The accord would come almost six years after a deadly 2010 IDF raid on a Gaza-bound Turkish ship attempting to breach the blockade. Ten Turkish citizens were killed during a melee aboard the vessel between knife- and club-wielding activists and Israeli commandos. The incident led to a nosedive in bilateral relations, which were already tense over Israel’s military policy in Gaza.

Turkey has demanded an immediate apology for the raid, compensation for the victims’ families and the lifting of the blockade on Gaza before normal relations can resume.

Israel only issued an official apology some three years later, mediated by US President Barack Obama. Talks on compensation have reached advanced stages, according to reports, but one of the main hurdles has been the lifting of the blockade.

According to a Haaretz report Thursday, a meeting between Turkish and Israeli negotiators three weeks ago in London was also attended by Prime Minister Benjamin Netanyahu’s envoy Joseph Ciechanover and acting National Security Adviser Yaakov Nagel. The Turkish team was led by Turkish Foreign Ministry Under Secretary Feridun Sinirlioglu.

Earlier this month Energy Minister Yuval Steinitz said most of the issues in a reconciliation agreement with Turkey have been ironed out and expressed hope that a deal would be finalized soon.

Speaking at a cultural event in Holon, Steinitz, who is considered a close ally of Netanyahu, said he did not want to go into the specifics of the emerging agreement but that both sides “have a considerable interest” in reaching terms.

Asked about the question of a seaport for the Gaza Strip, Steinitz said the issue had not been discussed in the talks.

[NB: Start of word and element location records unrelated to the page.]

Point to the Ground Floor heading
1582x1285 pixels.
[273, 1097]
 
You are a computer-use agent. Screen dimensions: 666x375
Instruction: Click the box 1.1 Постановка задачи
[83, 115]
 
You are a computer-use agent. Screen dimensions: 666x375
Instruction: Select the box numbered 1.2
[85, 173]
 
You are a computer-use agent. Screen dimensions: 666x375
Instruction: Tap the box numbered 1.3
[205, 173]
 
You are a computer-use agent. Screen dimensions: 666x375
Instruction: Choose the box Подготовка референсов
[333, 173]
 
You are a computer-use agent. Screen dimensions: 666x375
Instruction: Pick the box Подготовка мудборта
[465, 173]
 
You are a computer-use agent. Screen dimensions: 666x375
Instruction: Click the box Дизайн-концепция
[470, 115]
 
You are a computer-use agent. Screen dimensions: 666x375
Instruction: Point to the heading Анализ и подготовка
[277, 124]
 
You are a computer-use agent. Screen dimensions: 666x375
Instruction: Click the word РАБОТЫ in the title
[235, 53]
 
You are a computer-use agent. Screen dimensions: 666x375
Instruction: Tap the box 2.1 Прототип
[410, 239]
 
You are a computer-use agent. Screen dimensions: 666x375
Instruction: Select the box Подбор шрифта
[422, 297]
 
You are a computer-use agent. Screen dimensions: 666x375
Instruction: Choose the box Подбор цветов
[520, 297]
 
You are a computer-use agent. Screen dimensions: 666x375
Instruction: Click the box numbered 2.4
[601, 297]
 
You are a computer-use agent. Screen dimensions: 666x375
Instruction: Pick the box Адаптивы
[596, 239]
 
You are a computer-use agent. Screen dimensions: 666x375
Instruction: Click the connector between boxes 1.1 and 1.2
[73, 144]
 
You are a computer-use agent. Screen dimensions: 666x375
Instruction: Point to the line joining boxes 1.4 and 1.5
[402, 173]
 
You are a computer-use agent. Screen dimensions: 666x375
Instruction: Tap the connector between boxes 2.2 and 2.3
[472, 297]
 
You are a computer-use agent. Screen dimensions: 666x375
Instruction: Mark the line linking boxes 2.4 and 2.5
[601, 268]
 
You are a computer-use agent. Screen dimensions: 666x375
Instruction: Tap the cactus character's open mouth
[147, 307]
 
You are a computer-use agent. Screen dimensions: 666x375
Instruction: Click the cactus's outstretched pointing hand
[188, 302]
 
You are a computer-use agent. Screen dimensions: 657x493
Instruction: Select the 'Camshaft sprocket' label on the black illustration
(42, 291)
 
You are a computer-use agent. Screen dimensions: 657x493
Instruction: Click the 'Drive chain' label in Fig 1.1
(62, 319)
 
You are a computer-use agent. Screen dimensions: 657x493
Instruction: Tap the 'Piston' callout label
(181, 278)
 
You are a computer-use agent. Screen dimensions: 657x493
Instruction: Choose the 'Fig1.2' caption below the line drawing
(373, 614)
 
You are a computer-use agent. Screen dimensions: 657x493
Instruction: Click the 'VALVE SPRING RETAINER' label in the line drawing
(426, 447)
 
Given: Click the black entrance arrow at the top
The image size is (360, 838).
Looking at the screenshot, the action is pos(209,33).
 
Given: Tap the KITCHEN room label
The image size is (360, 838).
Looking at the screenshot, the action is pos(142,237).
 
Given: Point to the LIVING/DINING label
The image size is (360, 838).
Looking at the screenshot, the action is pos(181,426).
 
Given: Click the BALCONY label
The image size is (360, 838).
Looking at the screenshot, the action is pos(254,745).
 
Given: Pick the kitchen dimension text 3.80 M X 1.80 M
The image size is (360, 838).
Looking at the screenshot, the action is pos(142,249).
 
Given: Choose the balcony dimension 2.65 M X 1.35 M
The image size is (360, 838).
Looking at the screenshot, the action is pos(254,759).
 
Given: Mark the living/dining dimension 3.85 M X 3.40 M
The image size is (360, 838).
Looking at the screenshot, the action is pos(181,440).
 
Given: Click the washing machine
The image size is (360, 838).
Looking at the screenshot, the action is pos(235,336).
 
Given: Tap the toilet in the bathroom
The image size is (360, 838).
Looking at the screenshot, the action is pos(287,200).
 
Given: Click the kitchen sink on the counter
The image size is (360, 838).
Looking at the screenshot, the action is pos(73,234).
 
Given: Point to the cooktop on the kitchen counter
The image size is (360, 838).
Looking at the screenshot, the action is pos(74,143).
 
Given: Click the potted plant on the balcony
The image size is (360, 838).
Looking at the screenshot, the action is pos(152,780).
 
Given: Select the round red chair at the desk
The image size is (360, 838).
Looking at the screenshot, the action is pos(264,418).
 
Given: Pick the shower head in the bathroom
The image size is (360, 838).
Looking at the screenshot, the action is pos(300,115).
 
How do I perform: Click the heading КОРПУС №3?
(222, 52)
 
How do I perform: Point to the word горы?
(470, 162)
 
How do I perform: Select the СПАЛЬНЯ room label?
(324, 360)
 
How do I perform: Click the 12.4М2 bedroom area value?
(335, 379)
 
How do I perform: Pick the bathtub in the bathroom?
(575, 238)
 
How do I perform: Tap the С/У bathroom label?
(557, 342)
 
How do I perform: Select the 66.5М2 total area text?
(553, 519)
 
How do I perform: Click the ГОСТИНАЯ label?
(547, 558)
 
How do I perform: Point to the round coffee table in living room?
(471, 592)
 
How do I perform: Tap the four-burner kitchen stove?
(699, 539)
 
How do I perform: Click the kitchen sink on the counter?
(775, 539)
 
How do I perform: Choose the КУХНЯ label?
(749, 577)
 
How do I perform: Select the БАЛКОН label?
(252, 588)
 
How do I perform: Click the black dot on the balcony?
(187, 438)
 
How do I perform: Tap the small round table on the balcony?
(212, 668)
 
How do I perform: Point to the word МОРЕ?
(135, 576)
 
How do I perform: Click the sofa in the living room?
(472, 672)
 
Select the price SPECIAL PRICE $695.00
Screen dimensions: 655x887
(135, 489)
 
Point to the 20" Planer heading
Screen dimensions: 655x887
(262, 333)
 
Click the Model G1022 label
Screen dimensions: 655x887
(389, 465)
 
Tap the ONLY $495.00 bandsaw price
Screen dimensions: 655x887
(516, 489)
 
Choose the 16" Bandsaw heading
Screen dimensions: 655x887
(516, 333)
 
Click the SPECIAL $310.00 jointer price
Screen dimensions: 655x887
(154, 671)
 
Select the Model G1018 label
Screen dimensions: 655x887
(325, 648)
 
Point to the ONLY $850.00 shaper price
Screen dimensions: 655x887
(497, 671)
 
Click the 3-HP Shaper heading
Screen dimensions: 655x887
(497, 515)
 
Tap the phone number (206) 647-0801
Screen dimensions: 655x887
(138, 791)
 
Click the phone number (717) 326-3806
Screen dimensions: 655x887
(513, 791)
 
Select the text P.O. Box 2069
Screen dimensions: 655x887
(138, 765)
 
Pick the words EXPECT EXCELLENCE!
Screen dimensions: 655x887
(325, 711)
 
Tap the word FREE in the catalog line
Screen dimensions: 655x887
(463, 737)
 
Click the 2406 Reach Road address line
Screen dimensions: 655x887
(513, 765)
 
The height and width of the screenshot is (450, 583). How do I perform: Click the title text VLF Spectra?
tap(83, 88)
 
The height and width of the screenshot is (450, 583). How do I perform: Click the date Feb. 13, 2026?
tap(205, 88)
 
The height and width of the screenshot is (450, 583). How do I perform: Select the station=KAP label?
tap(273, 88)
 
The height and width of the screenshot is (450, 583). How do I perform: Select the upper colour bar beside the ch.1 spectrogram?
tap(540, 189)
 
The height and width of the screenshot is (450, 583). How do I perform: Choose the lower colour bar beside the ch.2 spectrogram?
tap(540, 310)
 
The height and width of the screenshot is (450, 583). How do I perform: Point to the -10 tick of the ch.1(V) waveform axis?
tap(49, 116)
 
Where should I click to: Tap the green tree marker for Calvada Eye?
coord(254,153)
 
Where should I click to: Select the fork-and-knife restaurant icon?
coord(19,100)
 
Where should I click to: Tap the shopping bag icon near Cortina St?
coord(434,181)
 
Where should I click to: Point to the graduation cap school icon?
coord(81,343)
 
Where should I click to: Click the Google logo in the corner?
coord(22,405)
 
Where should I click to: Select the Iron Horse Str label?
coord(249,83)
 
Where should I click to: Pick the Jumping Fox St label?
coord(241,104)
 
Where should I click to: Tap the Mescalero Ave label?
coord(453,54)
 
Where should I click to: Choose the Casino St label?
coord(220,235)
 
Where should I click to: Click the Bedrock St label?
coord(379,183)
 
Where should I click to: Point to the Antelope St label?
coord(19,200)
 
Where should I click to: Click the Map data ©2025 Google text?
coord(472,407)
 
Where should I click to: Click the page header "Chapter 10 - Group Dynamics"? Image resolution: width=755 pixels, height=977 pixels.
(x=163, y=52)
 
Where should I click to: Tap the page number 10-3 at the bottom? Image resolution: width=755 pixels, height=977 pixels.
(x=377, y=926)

Steinitz’s comments came two days after a senior adviser to Erdogan said that Israel had agreed to the opening of a naval route between Turkish Cyprus and Gaza.

The adviser, Arshad Hormuz, also told a Hamas-run media outlet in Gaza that Israel had agreed to fully lift the blockade on Gaza as part of the agreement between Jerusalem and Ankara.

There was no confirmation of the report from Israel.

Talks have also reportedly gotten hung up over Israeli demands for a commitment from Turkey to end tacit support for Hamas.

After several years of chilly ties and acrimonious accusations from both sides, officials met in December in secret talks to seek a rapprochement, with another round of high-level talks taking place in February in Geneva.

A bombing last month in Istanbul that killed three Israelis also led to cooperation between the countries and high-level contacts between leaders in Ankara and Jerusalem for the first time in years.